J’ai voulu en savoir davantage sur ces échanges avec l’auteur de Thriller. Gonzague Saint-Bris m’a amicalement accueilli à son domicile parisien.

« Je n’avais pas l’intention de faire un livre sur Michael ; j’ai eu l’honneur d’être invité par lui en 1992 à le rejoindre à Libreville. Il faisait son retour à ses racines africaines et il souhaitait réaliser un film : Bad Africa. À l’époque, je séjournais aux Etats-Unis, où je faisais une tournée des 80 villes portant le nom de ‘Lafayette’ puisque j’avais fait une biographie du marquis de La Fayette. Michael m’a vu parler de Léonard de Vinci à la télévision. Il se fait que ma famille est propriétaire de la demeure du Clos Lucé, à Amboise, où Léonard est mort. Michael était passionné par la Renaissance, ses artistes, ses auteurs, et particulièrement par Michel-Ange, il a dit à mon sujet : ‘ce type-là, je veux le connaître !’ ».

Le livre raconte le périple de Michael Jackson en des lieux où personne n’a l’habitude de l’imaginer, comme parmi les pygmées (« j’assiste à des scènes hallucinantes », déclare Gonzague Saint-Bris) ou dans une pirogue le long d’un fleuve majestueux.
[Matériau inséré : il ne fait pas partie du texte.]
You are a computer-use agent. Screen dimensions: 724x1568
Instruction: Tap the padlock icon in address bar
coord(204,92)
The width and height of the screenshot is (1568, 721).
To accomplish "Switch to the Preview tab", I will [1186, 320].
Au-delà du pittoresque, l’ouvrage met en relief la dialectique que nous entretenons entre star et saint. Bien sûr, depuis les années 50, des travaux universitaires éclairent cette problématique, d’Edgar Morin (Les Stars) à Jean-Claude Schmitt.
À en croire Gonzague Saint-Bris, Jackson, « très attentif à la sagesse africaine », appartenait à ces deux catégories, auxquelles il conviendrait d’ajouter une singularité royale :

« On a dit que Michael Jackson était le roi de la pop ; eh bien il s’est comporté comme un roi, car les rois savent écouter et faire venir à leur table les gens qui les intéressent. C’est l’époque qui fait les rois et ce sont les médias qui font les stars, et lui était véritablement exceptionnel ; il pouvait s’adresser à tout le monde ! ».
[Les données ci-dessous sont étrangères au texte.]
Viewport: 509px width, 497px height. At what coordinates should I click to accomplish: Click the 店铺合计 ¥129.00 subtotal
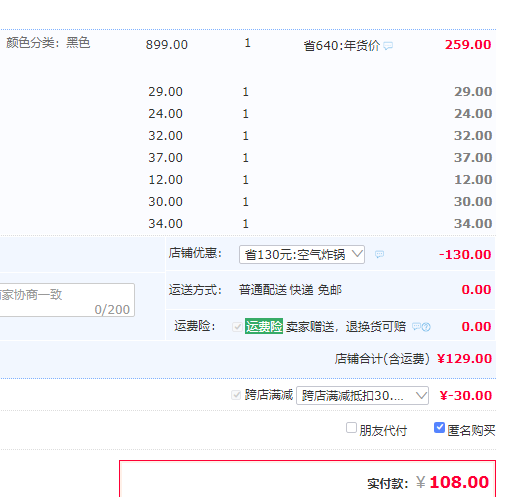point(464,359)
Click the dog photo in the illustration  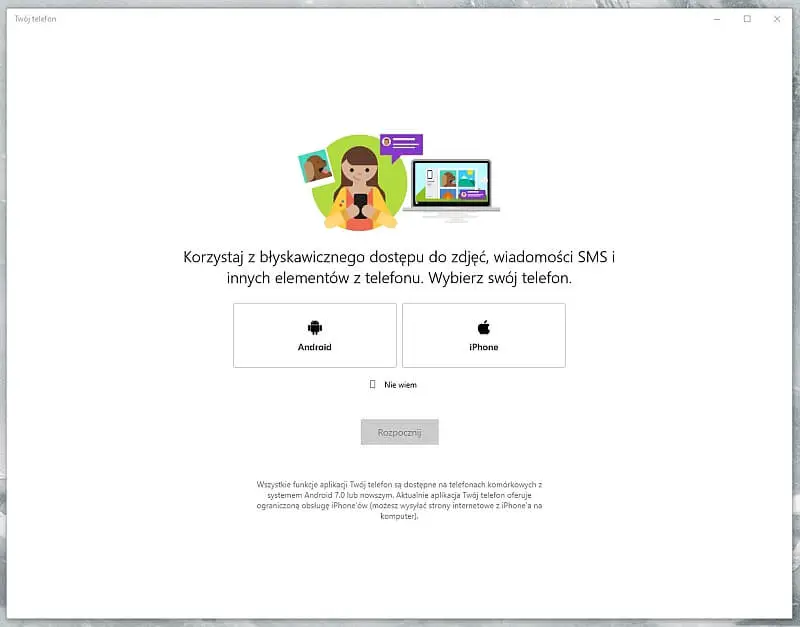coord(316,166)
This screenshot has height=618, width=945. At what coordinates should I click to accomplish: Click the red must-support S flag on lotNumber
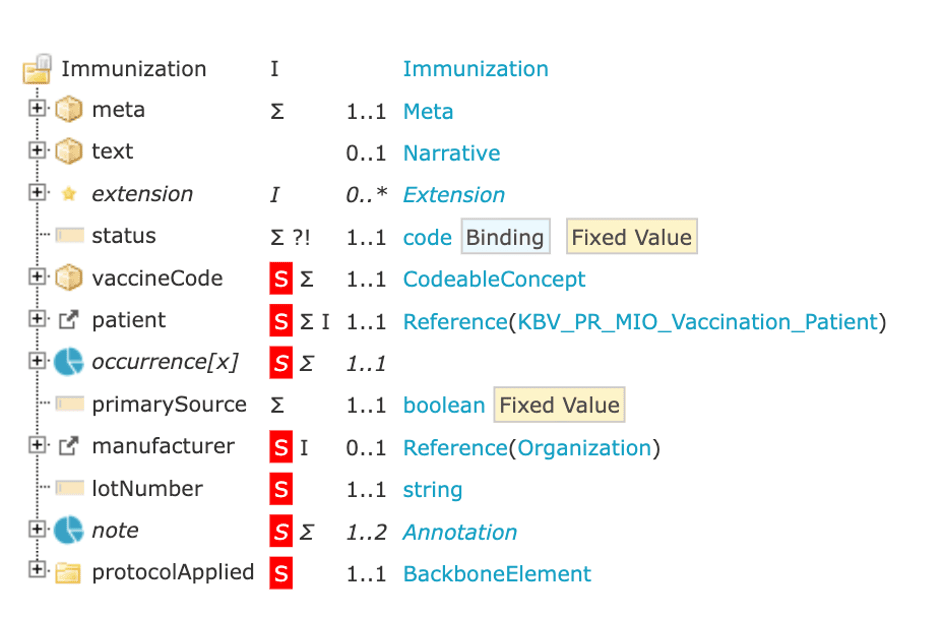coord(281,490)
Le livre révèle un fait, semble-t-il inconnu, au sujet du chanteur : sa culture artistique.
« Il m’a parlé de Poussin pendant une heure, Poussin, le grand peintre de Louis XIV. Il m’a parlé aussi de Degas dont il connaissait tous les tableaux. C’était un érudit ! ».

L’ouvrage cite les multiples personnalités du monde des arts et de la culture dont Jackson aurait connu l’existence et les œuvres : Pergolèse, Raphaël, Michel-Ange, Mozart, Bouchardon, Thomas Edison (à qui il dédia un disque), etc.

Certains écriront que ce livre atypique tient du genre hagiographique. Peut-être, et alors ? L’hagiographie n’est-elle pas un genre littéraire à part entière depuis le haut Moyen-Âge ? Il contient les ingrédients permettant de passer un agréable moment.

Ce n’est pas tout. Dans un jeu de miroir intérieur, jusque dans le titre de l’ouvrage (« au paradis avec… ») il rend compte du glissement inavoué et du brouillage sémantique que notre inconscient opère malgré nous entre ‘saint’ et ‘vedette’, non par duplicité ou volonté de puissance, mais par manque de discernement, au creux de notre société consumériste.

Gonzague Saint-Bris, Au paradis avec Michael Jackson, Paris, Presses de la Cité, 2010.